_DIRECTIONS_: Leave the pictures out and give every entry again exactly.

▬▬▬▬▬▬▬▬▬▬

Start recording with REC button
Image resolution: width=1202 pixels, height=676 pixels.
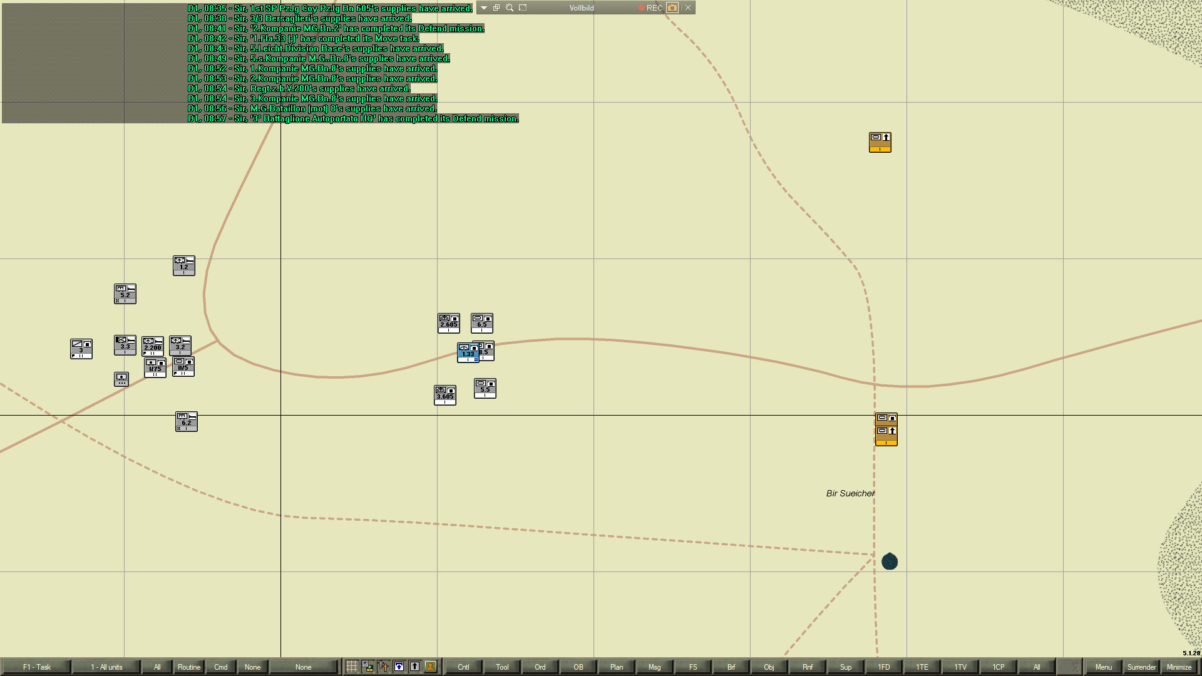tap(650, 8)
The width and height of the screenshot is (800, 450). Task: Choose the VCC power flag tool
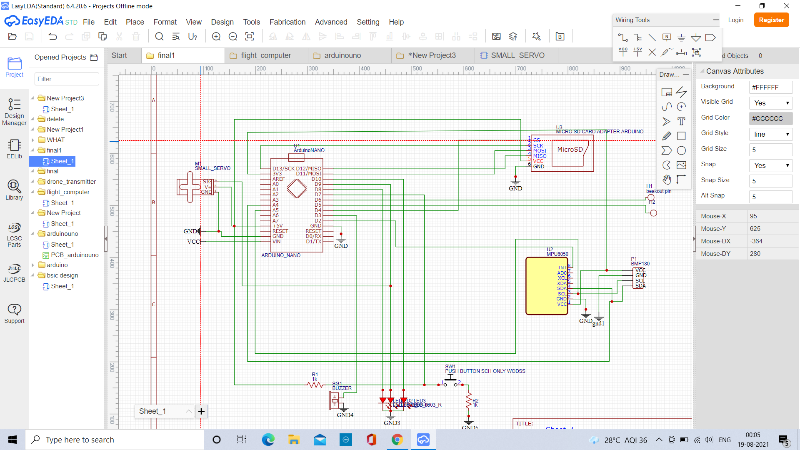click(623, 52)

▬▬▬▬▬▬▬▬▬▬

_SOLUTION FOR THIS PROBLEM_:
Start recording with REC button
Image resolution: width=1202 pixels, height=676 pixels.
tap(650, 8)
The width and height of the screenshot is (800, 450). Task: Choose the VCC power flag tool
click(623, 52)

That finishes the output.